The evidence is clear, companies that align learning with the organisation’s objectives and invest in relevant skills will see improved productivity. We have seen this before, following the Dot Com bubble and the 2008 financial crisis – as the economy slows, businesses cut costs, and often there are job losses. But for the employees that remain, improved productivity is the goal; and investing in learning programmes that support the organisation’s strategy is often the key to unlocking employee productivity.

Even business that over expanded during the boom times are likely to invest in training for staff that they retain – says ILX Managing Director Russell Kenrick.

Fund managers and investors are Bearish as the market navigates its way through stagflation, with the ONS reporting a 9.6% increase in inflation on the all-item CPIH annual rate. Macroeconomic and geopolitical factors have put an end to a 127-month Bull Run, with the tech sector being hit particularly hard.

Experts at ILX argue that developing the skillsets of existing workforces is the best way to safeguard businesses in this challenging macroeconomic environment. At a time when cost-saving innovations are necessary, skilled workers are required to implement them. And rather than absorbing the costs of a new hire, investing in existing workforces can both enable businesses to be agile in response to a turbulent financial environment, and help improve employee retention.

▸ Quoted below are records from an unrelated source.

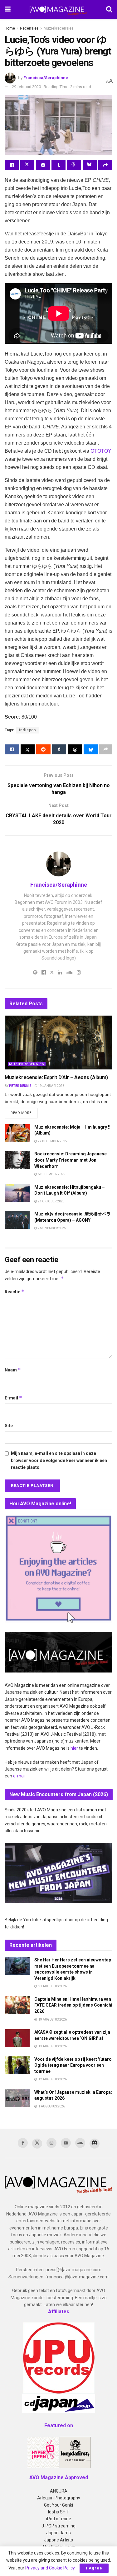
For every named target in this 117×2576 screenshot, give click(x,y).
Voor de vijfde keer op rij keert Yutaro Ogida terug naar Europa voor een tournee (73, 2065)
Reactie (14, 1292)
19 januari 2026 (50, 1085)
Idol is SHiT (58, 2511)
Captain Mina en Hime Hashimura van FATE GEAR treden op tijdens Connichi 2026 (73, 2005)
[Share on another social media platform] (105, 165)
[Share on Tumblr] (58, 165)
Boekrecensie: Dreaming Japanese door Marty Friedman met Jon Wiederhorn (70, 1159)
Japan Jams (58, 2532)
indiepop (27, 730)
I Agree (94, 2568)
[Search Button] (109, 9)
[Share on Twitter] (27, 165)
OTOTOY (100, 451)
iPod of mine (58, 2518)
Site (9, 1425)
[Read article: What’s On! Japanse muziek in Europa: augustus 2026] (17, 2098)
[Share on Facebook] (12, 165)
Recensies (29, 28)
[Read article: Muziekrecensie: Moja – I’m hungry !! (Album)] (17, 1133)
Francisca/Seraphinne (45, 77)
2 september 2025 (51, 1228)
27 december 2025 (52, 1141)
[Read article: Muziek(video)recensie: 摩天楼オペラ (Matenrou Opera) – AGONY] (17, 1220)
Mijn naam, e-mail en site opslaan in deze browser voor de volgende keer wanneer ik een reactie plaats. (59, 1460)
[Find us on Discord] (95, 2144)
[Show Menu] (8, 9)
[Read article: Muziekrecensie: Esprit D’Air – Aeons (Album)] (58, 1042)
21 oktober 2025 (51, 1201)
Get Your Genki (58, 2505)
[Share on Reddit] (43, 165)
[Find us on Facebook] (23, 2143)
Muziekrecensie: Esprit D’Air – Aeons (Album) (56, 1077)
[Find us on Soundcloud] (80, 2143)
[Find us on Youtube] (66, 2143)
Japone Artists (58, 2539)
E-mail (13, 1398)
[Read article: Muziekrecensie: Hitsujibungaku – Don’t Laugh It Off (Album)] (17, 1193)
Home (10, 28)
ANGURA (58, 2491)
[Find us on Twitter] (37, 2144)
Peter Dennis (20, 1085)
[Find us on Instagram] (51, 2143)
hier (74, 1748)
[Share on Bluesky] (90, 165)
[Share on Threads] (74, 165)
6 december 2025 (51, 1174)
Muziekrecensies (59, 28)
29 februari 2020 (26, 86)
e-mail (19, 1775)
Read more (24, 1113)
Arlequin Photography (58, 2497)
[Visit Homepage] (58, 9)
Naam (13, 1370)
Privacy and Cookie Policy (50, 2567)
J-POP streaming (58, 2525)
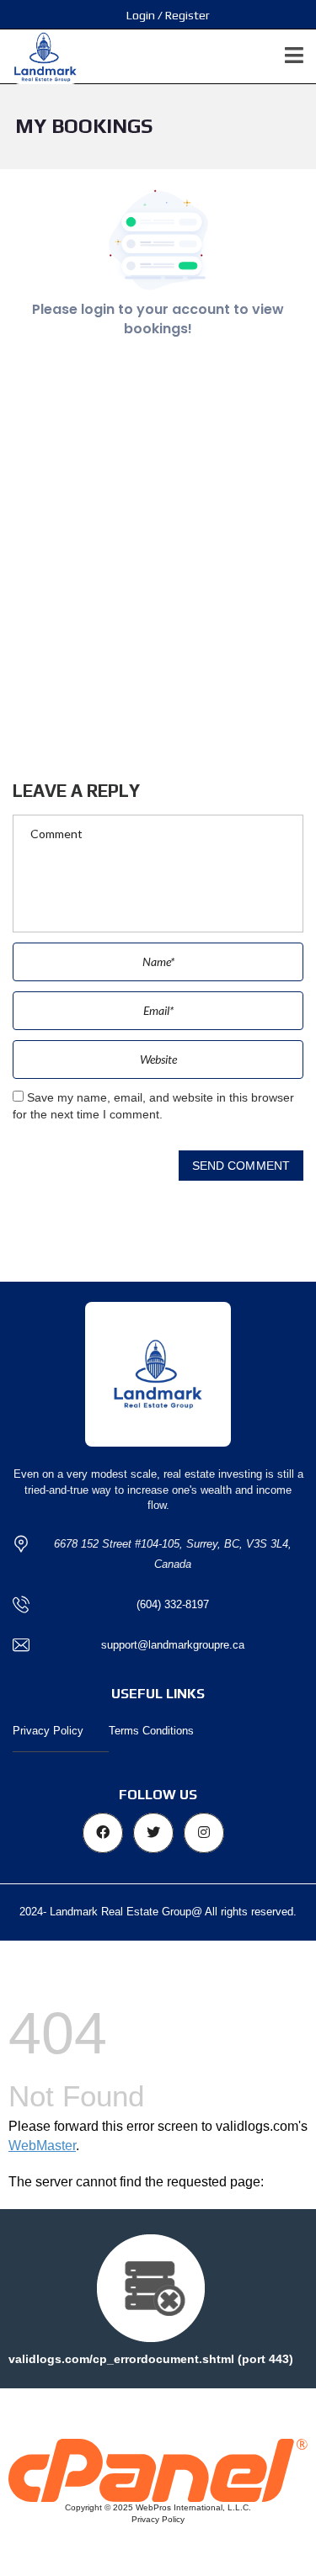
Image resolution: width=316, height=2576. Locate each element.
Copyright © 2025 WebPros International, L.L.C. (158, 2507)
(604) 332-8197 (173, 1604)
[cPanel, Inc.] (158, 2469)
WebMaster (42, 2145)
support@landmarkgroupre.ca (172, 1645)
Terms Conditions (151, 1730)
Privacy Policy (48, 1730)
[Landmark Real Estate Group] (39, 56)
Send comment (241, 1165)
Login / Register (168, 15)
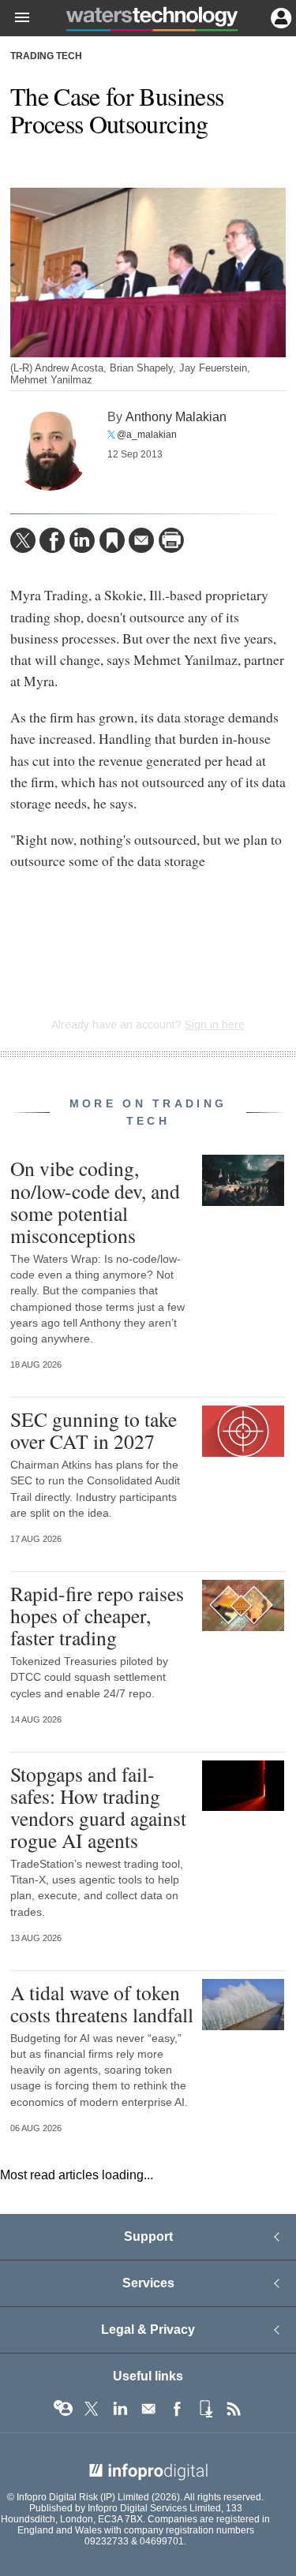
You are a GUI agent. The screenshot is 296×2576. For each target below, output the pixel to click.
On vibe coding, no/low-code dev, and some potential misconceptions (95, 1201)
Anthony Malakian (176, 416)
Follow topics (63, 2408)
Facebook (176, 2408)
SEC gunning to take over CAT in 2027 (93, 1430)
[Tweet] (23, 540)
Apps (205, 2408)
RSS (233, 2408)
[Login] (279, 16)
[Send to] (141, 540)
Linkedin (120, 2408)
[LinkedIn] (82, 540)
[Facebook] (52, 540)
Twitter (91, 2408)
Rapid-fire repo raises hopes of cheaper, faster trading (97, 1615)
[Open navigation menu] (15, 18)
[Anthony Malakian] (49, 451)
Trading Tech (46, 56)
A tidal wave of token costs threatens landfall (101, 2003)
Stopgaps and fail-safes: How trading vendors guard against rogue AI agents (98, 1807)
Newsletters (148, 2408)
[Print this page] (171, 540)
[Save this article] (112, 540)
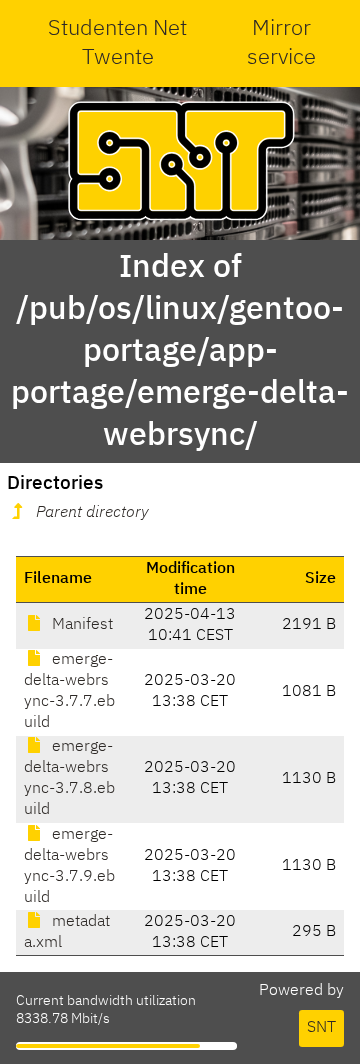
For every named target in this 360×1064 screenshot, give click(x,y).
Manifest (80, 625)
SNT (321, 1028)
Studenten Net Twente (117, 43)
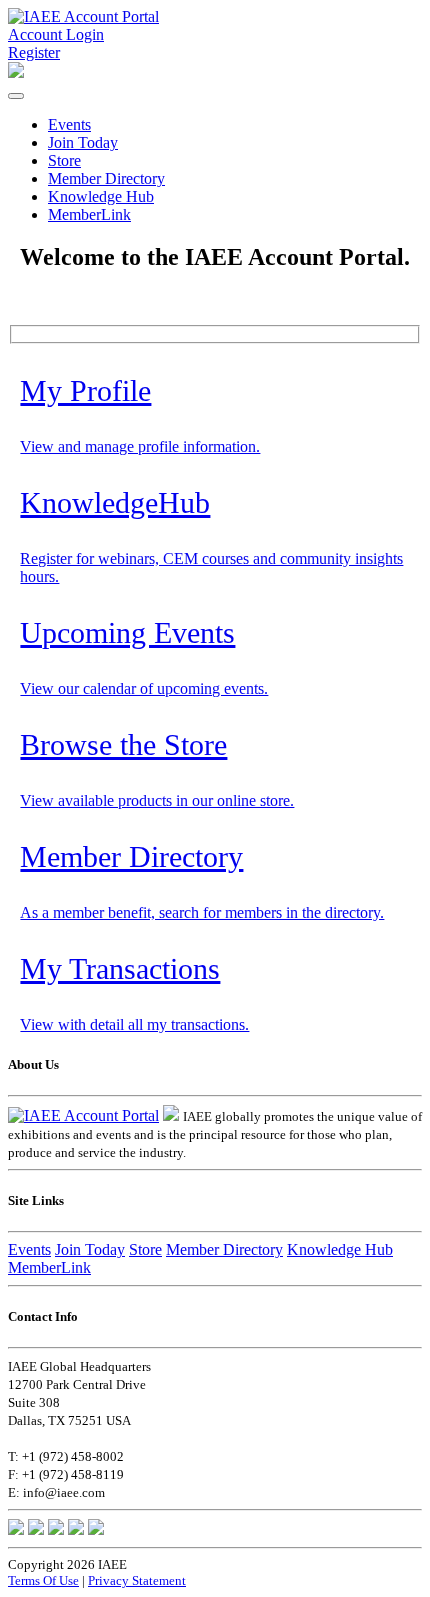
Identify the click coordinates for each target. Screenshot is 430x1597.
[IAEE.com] (171, 1115)
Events (69, 124)
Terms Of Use (43, 1580)
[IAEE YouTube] (96, 1529)
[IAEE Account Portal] (83, 16)
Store (64, 160)
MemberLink (89, 214)
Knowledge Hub (101, 196)
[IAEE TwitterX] (36, 1529)
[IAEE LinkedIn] (56, 1529)
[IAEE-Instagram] (76, 1529)
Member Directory (106, 178)
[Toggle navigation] (16, 96)
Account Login (56, 34)
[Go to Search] (16, 72)
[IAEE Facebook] (16, 1529)
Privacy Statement (137, 1580)
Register (34, 52)
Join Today (83, 142)
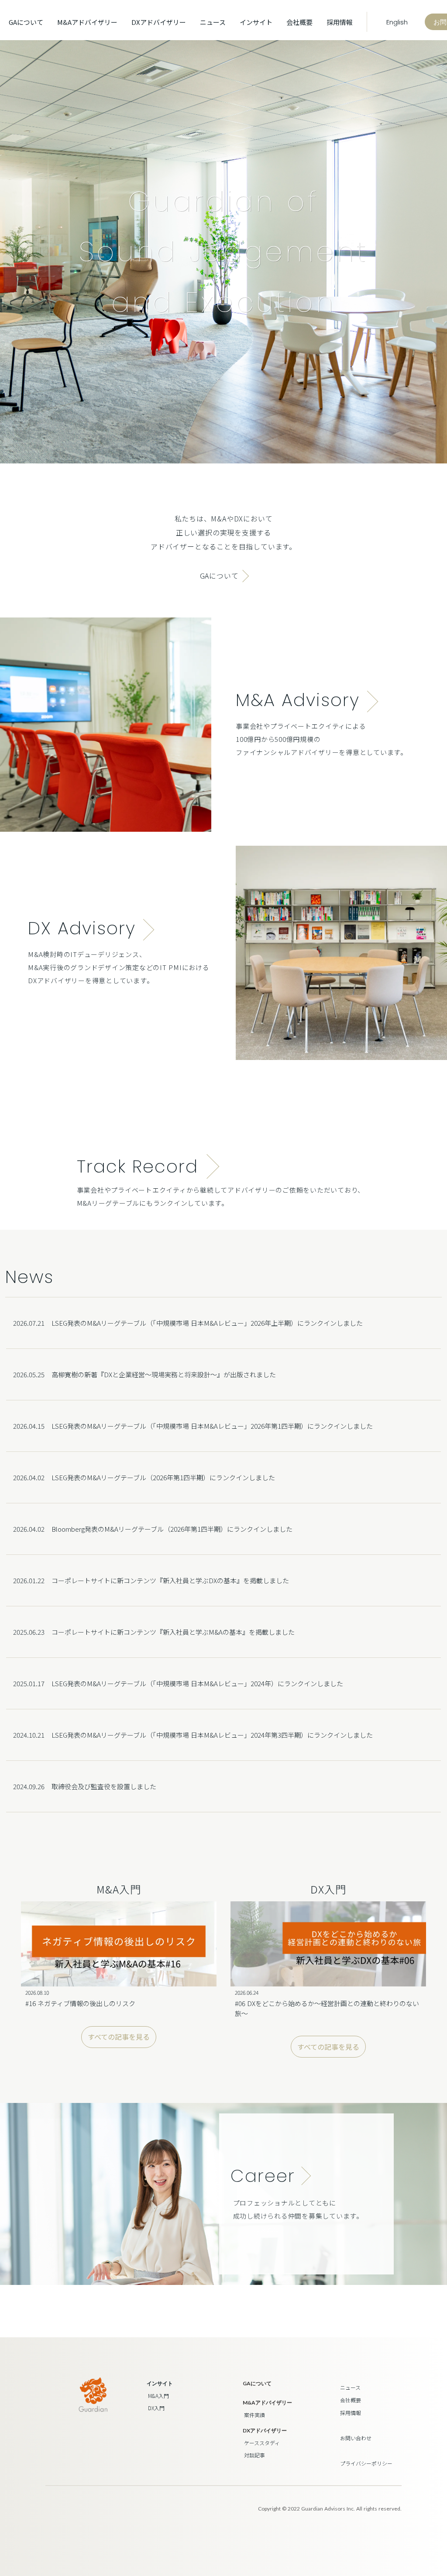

Our analysis shows a strong correlation between L&D and company profitability. On average, the investment into L&D is £42bn each year in the U.K. alone, with an average spend of £1530. Companies that invest in L&D have a 24% higher profit margin than those that spend less on training, according to the Association of Talent Development, and those with comprehensive training programs also have a 218% higher income per employee.

The Great Resignation is hitting companies harder than expected with the average cost of replacing an individual employee ranging from one-half to two times the employee’s annual salary. ILX’s independent research reveals a cost of £31,375 for leadership replacement and £14,117 employees at management level. These numbers do not factor in training and on-boarding, nor do they reflect the time spent learning company processes, tools, and protocols.